Problem statement: Copy out the items from the line with "Given: Click the Inter club crest" to the line with "point(273,122)", replacing "Instruction" with "Goal" and leaving everything else unchanged.

Data shown:
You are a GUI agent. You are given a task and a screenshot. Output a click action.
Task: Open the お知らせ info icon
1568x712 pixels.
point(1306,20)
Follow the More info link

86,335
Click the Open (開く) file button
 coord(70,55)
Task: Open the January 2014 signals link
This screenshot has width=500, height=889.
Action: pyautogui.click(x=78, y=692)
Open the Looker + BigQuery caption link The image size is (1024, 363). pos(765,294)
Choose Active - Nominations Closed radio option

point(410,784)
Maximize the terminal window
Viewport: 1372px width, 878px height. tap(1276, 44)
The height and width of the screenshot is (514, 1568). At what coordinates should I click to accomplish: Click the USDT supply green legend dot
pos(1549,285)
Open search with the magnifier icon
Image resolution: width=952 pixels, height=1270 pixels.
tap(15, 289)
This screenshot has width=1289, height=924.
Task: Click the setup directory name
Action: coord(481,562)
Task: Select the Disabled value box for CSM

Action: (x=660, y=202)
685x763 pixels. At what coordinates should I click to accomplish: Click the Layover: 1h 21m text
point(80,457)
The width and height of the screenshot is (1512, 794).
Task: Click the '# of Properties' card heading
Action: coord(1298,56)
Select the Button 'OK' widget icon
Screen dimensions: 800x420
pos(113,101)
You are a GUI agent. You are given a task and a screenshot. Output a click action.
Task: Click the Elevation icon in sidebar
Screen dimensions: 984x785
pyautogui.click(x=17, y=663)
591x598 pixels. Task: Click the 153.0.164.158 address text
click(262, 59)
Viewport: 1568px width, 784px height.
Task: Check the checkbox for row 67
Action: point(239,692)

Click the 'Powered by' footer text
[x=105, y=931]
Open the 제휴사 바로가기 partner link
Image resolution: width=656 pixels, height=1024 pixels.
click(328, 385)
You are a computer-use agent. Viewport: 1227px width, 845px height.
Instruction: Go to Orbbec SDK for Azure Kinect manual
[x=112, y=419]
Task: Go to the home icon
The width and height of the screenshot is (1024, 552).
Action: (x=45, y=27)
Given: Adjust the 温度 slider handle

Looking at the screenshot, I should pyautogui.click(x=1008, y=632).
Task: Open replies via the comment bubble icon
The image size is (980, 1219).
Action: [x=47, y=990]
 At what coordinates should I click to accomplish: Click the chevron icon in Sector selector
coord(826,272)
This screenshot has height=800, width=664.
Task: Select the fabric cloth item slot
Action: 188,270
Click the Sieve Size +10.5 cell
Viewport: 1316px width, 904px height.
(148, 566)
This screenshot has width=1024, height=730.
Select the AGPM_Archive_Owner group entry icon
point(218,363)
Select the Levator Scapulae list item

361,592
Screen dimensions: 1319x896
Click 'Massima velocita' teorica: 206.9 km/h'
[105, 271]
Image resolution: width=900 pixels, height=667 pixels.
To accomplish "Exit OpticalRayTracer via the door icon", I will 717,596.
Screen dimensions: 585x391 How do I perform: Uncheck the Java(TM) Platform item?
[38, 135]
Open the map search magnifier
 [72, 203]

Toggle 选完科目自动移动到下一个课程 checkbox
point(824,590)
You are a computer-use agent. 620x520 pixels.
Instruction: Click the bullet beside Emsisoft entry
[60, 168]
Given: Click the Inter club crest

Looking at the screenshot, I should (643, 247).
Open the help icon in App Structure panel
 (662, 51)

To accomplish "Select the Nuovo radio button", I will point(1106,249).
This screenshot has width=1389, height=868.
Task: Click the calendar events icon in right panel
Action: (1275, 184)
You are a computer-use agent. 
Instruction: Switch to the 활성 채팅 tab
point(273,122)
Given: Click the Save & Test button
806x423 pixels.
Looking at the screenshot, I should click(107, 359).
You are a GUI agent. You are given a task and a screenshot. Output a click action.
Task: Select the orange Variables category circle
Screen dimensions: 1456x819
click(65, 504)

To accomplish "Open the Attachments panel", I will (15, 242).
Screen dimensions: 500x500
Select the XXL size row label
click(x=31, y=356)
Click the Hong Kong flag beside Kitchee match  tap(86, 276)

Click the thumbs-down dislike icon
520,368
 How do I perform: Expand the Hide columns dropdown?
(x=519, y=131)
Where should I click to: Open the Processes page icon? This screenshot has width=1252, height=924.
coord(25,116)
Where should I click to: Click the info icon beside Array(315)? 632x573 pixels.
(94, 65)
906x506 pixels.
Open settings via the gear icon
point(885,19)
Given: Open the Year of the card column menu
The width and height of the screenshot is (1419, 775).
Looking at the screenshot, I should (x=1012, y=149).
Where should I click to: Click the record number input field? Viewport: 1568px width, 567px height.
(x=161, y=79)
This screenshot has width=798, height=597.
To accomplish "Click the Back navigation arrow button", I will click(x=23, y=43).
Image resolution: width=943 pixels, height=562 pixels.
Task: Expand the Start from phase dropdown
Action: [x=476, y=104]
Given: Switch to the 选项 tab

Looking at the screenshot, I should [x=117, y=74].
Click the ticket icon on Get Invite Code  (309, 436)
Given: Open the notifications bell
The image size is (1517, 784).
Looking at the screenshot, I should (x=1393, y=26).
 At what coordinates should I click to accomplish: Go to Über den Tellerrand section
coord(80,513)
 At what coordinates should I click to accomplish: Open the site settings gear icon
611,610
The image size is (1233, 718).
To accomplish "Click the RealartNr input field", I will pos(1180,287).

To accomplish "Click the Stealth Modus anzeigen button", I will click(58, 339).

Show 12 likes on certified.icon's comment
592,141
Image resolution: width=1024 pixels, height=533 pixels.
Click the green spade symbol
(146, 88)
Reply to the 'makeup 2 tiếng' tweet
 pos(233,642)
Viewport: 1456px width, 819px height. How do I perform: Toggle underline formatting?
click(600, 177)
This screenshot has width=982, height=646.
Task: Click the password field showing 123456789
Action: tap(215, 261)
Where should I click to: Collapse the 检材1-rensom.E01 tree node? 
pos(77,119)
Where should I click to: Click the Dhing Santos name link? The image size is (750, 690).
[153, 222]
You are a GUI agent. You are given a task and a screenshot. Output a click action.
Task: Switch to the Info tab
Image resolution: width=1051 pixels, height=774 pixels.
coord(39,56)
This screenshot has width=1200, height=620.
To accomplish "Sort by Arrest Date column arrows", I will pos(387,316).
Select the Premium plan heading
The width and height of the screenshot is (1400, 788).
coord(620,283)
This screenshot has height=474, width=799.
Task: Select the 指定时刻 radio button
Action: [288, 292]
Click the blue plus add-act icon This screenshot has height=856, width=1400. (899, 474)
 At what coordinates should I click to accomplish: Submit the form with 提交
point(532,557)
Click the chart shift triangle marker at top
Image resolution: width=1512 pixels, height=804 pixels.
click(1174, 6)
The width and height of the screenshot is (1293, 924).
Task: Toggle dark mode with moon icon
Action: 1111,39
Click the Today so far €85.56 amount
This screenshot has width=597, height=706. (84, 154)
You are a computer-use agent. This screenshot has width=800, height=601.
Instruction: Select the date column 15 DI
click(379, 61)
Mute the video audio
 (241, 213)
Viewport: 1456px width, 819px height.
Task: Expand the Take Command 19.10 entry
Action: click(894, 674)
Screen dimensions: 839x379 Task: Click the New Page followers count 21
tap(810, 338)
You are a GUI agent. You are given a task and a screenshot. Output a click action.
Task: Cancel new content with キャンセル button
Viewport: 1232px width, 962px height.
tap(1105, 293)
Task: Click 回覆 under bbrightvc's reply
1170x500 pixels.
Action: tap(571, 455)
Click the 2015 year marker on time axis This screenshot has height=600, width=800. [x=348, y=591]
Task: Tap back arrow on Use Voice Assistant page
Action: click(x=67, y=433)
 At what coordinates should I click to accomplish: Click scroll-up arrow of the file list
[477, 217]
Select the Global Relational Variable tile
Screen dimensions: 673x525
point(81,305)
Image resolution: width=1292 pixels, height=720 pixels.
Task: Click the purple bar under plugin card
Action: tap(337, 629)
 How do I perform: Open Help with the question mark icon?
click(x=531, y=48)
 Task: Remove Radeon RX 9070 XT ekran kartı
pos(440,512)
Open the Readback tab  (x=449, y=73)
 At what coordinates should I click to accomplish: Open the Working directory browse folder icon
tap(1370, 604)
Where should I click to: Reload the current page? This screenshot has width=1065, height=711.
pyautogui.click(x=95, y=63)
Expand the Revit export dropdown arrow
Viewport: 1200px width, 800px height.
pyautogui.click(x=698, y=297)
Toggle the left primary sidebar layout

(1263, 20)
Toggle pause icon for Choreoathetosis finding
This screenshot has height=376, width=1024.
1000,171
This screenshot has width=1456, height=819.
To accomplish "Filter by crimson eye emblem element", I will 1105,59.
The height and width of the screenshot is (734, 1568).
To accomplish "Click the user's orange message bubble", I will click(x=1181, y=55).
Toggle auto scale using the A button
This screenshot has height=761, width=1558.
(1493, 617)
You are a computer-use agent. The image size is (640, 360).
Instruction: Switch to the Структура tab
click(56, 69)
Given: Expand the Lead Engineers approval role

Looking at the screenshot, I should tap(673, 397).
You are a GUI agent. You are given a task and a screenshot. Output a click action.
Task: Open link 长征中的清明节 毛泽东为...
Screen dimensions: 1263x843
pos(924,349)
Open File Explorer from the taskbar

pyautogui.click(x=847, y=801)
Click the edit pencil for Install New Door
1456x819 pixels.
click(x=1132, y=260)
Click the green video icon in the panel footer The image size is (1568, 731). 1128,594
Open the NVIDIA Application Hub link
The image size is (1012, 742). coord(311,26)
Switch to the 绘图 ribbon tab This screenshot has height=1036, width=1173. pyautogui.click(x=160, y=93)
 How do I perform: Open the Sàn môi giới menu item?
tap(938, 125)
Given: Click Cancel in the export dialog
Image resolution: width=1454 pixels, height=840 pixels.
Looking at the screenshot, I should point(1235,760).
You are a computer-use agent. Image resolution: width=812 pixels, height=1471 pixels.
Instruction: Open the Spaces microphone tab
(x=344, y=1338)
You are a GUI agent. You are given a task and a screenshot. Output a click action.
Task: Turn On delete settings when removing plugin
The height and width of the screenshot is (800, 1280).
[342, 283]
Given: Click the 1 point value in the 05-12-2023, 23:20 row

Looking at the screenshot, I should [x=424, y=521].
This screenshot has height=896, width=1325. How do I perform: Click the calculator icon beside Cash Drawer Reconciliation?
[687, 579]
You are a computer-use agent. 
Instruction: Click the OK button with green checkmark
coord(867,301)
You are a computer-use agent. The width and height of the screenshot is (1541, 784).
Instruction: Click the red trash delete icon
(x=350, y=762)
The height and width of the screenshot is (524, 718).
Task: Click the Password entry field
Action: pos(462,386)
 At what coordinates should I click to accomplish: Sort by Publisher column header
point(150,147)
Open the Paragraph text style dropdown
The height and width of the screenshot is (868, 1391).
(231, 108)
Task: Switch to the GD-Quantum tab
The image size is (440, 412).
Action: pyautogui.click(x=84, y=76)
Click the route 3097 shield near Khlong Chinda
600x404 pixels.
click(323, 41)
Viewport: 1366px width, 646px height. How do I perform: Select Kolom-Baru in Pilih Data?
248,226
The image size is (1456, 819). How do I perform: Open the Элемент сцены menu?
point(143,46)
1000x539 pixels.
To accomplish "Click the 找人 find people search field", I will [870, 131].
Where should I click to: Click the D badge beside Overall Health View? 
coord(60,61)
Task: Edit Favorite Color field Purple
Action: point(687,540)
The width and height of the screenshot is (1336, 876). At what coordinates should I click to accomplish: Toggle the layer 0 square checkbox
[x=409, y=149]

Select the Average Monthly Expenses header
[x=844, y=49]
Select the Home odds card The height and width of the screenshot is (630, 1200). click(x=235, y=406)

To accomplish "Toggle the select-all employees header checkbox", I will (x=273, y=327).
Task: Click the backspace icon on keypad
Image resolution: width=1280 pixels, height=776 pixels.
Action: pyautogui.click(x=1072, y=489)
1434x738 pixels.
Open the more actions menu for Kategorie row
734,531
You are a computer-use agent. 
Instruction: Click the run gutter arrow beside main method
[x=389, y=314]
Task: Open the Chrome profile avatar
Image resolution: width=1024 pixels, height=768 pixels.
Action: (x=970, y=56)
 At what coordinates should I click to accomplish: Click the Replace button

Solution to this problem:
Given: Click the Inter club crest

Looking at the screenshot, I should (643, 247).
Open the help icon in App Structure panel
 (662, 51)

To accomplish "Select the Nuovo radio button", I will point(1106,249).
This screenshot has width=1389, height=868.
Task: Click the calendar events icon in right panel
Action: (1275, 184)
You are a computer-use agent. 
Goal: Switch to the 활성 채팅 tab
point(273,122)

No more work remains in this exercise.